The values within each of the rows can be retrieved

In [6]:
for row in rows[1:10]:
  entry = row.find_all('td')
  print(entry[0].text,entry[1].text, entry[2].text)

01:00/ 11  
02:00/ 11 0.307 0.078
03:00/ 11 0.029 0.001
04:00/ 11 0.000 0.028
05:00/ 11  
06:00/ 11  
07:00/ 11 0.257 0.025
08:00/ 11 0.308 0.511
09:00/ 11 0.593 0.479


There are a few point to note:  
* This text data needs to be converted to date and numeric types:
* The first column of date and time is in an unusual format consisting of the time followed by the day of month. The month and year are not present anywhere on the page and so must be inferred from the date used in the query.
* Some periods of inactivity result in missing values: these need to be converted to zero (of type float): '0.0' 

It would perhaps be expected that the complete date for each record could be generated for the returned two days of data using a simple formula such as:

In [7]:
# this simple formula does not allow for date ranges that span the month begining/end
#  e.g. when recDate is 2019-04-01 the previous date is 2019-03-31  
print(datetime.date(recDate.year,recDate.month,int('09')))

2019-05-09


However, the above formula will return erroneous values when the date used in the url requested is either the first or last day of the month. In these cases, due to the data spanning three days, the preceding or following day will be in a different month to the date requested. The above formula does not allow for this.
Hence a more thorough algorithm is used:

In [8]:
# function to convert 2 digit date(datestring)) scraped from table
# to datetime based on supplied date (inputDate)
# timedelta is used to ensure correct month is rendered.

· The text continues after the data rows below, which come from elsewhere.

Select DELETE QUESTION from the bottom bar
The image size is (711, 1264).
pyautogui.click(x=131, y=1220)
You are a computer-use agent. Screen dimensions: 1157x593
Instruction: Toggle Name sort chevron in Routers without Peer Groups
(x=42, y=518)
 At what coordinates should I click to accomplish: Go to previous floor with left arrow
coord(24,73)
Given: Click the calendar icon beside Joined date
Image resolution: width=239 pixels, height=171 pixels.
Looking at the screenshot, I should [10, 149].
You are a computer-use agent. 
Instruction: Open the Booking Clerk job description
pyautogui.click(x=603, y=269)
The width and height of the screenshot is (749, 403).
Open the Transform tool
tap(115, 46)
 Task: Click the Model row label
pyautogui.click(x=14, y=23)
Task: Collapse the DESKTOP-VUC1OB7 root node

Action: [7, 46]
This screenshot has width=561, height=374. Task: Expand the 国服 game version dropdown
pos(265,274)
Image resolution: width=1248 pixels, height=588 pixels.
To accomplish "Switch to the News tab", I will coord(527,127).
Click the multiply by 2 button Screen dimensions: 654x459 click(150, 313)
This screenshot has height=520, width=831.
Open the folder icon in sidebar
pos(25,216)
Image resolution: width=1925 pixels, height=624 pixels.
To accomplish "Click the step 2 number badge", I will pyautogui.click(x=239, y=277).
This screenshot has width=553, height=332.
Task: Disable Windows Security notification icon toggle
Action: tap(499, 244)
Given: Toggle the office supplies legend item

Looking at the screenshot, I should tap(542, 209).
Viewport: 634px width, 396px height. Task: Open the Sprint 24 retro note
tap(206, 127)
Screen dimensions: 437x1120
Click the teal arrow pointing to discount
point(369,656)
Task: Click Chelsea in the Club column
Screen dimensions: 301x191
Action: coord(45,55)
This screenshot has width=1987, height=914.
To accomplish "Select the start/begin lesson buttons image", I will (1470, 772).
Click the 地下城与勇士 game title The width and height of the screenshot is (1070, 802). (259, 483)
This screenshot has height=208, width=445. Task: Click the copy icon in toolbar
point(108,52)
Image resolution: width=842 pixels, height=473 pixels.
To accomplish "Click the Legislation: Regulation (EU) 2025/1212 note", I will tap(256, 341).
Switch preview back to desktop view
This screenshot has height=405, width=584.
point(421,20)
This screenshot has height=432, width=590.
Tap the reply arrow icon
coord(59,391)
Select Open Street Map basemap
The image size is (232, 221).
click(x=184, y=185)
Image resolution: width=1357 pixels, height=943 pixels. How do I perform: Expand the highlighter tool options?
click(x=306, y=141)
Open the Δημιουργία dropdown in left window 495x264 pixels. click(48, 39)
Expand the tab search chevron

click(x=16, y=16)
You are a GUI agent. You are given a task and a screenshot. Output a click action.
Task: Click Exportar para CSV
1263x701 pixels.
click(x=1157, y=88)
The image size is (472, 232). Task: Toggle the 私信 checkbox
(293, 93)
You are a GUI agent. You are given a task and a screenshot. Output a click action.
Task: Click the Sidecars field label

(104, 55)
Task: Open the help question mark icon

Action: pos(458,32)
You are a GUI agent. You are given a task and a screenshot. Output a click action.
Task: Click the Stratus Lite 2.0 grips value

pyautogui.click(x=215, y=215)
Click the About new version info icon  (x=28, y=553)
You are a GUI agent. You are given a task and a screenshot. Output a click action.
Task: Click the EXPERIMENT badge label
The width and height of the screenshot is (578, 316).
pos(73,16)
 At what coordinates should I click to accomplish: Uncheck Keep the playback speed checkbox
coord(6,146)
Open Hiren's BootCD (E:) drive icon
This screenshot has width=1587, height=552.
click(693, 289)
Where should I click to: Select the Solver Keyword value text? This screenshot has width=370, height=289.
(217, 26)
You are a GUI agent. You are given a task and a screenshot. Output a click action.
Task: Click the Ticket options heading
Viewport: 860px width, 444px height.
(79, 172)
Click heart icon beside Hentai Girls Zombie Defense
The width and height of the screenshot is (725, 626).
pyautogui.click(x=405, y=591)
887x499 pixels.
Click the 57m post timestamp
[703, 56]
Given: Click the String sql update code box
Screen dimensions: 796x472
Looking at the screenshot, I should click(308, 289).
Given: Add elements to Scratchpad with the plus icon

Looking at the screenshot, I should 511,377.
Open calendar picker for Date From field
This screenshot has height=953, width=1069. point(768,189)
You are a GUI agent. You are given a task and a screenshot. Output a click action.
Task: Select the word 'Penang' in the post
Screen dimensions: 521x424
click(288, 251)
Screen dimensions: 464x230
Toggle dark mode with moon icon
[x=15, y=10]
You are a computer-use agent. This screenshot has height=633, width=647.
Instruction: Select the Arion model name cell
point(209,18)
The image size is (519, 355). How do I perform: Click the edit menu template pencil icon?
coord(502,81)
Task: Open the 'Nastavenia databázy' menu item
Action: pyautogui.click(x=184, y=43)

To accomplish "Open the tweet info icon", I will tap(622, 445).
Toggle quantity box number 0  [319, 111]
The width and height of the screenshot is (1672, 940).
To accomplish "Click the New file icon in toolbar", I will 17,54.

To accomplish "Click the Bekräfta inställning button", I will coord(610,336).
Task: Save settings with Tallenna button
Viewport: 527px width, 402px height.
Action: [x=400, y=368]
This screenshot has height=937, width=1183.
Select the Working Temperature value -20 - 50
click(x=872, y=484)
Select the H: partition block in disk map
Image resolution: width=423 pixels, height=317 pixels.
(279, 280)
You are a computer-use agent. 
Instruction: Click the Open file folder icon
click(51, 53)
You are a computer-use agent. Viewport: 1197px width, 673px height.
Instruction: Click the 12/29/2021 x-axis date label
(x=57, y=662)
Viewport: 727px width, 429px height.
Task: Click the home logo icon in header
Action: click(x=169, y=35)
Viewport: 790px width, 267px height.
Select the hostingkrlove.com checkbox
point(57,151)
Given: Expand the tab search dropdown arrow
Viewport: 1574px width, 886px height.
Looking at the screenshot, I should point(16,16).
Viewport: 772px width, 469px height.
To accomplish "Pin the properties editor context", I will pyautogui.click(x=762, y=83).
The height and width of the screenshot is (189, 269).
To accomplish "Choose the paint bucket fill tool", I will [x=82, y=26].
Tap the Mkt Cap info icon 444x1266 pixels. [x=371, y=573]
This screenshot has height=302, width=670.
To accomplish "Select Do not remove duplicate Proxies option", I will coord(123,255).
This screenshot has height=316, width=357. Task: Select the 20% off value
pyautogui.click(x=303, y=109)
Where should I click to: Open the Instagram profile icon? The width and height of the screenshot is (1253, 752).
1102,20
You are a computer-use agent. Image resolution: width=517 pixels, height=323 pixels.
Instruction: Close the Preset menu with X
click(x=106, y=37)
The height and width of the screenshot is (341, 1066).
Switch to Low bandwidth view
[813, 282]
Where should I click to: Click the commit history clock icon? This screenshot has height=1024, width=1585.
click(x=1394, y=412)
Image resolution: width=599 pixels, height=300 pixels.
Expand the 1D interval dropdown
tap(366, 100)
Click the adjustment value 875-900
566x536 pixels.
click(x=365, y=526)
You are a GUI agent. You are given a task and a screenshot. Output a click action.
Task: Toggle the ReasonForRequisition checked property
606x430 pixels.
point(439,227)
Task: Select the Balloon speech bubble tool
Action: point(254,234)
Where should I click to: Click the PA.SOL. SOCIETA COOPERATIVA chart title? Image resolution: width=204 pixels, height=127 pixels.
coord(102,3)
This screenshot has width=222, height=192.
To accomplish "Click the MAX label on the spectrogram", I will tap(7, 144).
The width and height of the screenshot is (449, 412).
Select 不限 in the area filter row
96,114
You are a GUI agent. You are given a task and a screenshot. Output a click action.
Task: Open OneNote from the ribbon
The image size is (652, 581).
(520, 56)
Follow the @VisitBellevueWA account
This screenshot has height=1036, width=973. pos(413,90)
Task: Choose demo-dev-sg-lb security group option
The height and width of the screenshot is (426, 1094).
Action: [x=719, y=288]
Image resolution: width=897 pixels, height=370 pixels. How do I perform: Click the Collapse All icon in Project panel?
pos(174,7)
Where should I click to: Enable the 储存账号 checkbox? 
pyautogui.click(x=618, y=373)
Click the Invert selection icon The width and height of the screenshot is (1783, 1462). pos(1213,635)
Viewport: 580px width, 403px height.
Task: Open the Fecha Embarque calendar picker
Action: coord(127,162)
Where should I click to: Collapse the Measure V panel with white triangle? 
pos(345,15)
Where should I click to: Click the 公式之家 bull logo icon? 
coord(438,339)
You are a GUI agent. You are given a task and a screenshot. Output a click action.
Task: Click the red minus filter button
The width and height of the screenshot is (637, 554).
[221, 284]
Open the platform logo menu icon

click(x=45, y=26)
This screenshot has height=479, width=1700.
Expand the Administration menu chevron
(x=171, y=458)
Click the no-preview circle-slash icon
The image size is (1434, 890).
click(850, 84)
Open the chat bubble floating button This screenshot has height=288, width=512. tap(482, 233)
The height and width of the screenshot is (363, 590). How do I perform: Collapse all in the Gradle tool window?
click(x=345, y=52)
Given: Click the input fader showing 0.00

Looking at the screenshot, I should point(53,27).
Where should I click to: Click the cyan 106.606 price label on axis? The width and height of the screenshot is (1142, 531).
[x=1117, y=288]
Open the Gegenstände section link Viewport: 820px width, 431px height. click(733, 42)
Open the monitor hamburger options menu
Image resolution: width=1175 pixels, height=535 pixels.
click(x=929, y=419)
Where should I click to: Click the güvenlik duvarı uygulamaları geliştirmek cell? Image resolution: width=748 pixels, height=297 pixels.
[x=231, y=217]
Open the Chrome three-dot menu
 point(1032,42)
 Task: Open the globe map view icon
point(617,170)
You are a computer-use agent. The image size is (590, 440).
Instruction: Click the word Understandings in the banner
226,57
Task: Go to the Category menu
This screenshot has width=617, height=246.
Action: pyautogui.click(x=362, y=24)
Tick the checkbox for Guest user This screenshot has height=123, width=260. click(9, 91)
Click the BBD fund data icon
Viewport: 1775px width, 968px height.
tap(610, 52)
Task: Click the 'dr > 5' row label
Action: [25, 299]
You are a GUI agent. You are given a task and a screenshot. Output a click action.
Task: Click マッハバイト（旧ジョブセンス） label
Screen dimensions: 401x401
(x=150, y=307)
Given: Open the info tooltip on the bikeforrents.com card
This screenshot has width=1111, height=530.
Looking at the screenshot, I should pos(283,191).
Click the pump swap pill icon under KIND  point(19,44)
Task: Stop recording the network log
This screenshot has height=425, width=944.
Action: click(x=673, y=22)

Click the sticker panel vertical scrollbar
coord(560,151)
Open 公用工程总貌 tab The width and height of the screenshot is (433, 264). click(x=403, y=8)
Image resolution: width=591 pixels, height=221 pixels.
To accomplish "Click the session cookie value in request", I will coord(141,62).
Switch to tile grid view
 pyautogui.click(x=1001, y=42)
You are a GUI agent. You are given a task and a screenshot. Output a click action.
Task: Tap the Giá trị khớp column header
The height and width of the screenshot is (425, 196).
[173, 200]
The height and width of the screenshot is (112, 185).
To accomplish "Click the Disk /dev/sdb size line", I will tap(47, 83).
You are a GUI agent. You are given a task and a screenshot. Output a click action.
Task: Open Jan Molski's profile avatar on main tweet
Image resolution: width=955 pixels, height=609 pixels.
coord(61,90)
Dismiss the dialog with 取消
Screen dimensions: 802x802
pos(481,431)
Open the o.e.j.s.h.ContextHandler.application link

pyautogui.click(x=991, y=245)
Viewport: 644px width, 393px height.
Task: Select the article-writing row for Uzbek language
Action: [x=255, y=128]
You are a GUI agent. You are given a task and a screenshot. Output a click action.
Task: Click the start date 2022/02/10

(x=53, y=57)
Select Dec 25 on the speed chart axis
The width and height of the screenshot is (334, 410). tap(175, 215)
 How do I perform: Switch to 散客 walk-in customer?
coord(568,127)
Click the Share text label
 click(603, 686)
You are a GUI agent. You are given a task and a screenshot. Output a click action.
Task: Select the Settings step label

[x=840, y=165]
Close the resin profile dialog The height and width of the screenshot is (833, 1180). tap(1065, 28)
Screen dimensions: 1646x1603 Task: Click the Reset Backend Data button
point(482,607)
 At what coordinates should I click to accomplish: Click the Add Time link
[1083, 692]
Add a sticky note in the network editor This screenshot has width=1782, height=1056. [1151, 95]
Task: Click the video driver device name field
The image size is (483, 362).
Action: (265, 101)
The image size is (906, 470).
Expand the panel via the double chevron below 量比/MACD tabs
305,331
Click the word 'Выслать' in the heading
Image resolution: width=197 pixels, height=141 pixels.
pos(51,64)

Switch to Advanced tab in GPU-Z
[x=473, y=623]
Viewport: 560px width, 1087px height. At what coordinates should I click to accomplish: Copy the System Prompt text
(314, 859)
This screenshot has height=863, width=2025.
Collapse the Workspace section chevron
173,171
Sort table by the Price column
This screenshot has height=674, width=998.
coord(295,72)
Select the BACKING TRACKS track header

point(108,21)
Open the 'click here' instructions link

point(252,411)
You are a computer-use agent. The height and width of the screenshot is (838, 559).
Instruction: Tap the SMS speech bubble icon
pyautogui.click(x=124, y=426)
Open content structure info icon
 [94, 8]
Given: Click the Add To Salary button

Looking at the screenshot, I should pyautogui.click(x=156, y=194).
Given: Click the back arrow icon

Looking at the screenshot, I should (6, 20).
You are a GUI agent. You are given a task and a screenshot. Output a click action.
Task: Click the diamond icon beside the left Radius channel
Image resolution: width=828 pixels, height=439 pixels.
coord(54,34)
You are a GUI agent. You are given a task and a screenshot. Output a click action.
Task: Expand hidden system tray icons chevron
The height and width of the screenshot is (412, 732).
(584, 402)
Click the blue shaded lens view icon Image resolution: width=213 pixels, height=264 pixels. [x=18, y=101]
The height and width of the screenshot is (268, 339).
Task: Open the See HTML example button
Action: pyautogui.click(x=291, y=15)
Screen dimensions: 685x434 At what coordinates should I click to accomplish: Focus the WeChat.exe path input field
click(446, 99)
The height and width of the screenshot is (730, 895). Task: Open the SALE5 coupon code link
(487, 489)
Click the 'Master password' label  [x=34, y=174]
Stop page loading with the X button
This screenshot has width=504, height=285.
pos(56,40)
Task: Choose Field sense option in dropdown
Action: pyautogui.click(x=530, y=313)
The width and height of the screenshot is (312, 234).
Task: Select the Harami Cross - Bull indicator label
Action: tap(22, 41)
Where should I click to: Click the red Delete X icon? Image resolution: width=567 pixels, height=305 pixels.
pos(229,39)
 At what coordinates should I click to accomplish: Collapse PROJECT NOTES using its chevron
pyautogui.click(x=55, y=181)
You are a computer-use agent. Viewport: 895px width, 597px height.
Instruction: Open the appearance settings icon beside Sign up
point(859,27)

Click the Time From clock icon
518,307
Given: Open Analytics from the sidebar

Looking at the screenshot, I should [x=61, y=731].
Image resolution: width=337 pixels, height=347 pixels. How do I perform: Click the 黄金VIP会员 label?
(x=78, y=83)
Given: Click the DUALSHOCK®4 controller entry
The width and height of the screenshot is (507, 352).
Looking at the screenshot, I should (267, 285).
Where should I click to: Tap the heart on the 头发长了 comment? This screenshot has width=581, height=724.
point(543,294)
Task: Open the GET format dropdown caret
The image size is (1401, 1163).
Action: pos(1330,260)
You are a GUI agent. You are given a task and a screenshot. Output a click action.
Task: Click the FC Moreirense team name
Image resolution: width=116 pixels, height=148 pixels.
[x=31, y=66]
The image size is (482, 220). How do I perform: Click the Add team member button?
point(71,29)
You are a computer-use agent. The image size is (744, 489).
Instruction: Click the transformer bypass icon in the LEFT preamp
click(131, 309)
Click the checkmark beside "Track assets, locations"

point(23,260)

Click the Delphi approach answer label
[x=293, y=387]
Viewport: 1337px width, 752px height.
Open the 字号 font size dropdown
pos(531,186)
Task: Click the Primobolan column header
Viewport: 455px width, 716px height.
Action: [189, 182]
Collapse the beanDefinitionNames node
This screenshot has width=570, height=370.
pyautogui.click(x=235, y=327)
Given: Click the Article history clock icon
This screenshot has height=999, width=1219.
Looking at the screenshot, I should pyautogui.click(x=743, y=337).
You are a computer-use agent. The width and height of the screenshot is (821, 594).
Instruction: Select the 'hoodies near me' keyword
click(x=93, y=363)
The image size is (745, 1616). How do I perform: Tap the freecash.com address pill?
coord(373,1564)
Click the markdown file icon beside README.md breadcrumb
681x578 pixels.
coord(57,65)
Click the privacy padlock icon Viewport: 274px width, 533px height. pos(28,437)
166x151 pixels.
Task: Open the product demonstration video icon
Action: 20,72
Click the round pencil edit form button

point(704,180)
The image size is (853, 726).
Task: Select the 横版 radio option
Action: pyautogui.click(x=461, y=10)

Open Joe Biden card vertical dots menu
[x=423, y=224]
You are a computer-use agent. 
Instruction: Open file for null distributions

def datestamp(inputDate, datestring):
    prevdate = inputDate - datetime.timedelta(days=1)
    nextdate = inputDate + datetime.timedelta(days=1)
    
    if (int(datestring)== prevdate.date().day): returndate=prevdate
    elif (int(datestring)== nextdate.date().day): returndate=nextdate
    else: returndate = inputDate
        
    return returndate

In [9]:
#function to convert the unusual format datetime(datestring) scraped from table
# to a conventional format datetime string
# based on the supplied date (inputDate)

def datestamp_convert(inputDate, datestring):
    day = datestring.text[7:9]
    time = datestring.text[:5]
    
    return str(datestamp(inputDate, day).date())+' '+time

In [10]:
# convert power readings to float and fill any gaps with 0.0 

def textToFloat(string):
    if (string):
        return float(string)
    else:
        return 0.0

In [11]:
data=[]

for row in rows[1:]:
  entry = row.find_all('td')
  timestamp = datestamp_convert(recDate, entry[0])
  data.append((timestamp, textToFloat(entry[1].text),textToFloat(entry[2].text)))

In [12]:
# display example of resultant data
data[20:25], data[45:]

([('2019-05-11 21:00', 0.077, 0.071),
  ('2019-05-11 22:00', 0.001, 0.001),
  ('2019-05-11 23:00', 0.016, 0.018),
  ('2019-05-12 00:00', 0.002, 0.0),
  ('2019-05-12 01:00', 0.0, 0.0)],
 [('2019-05-12 22:00', 0.0, 0.0),
  ('2019-05-12 23:00', 0.165, 0.21),
  ('2019-05-13 00:00', 0.531, 0.625)])

## Conclusion
This data is now fully processed and can be analysed further or stored in a database, for example.

By repeatedly calling the URL for different, sequential (2days) dates the required amount of data can be obtained.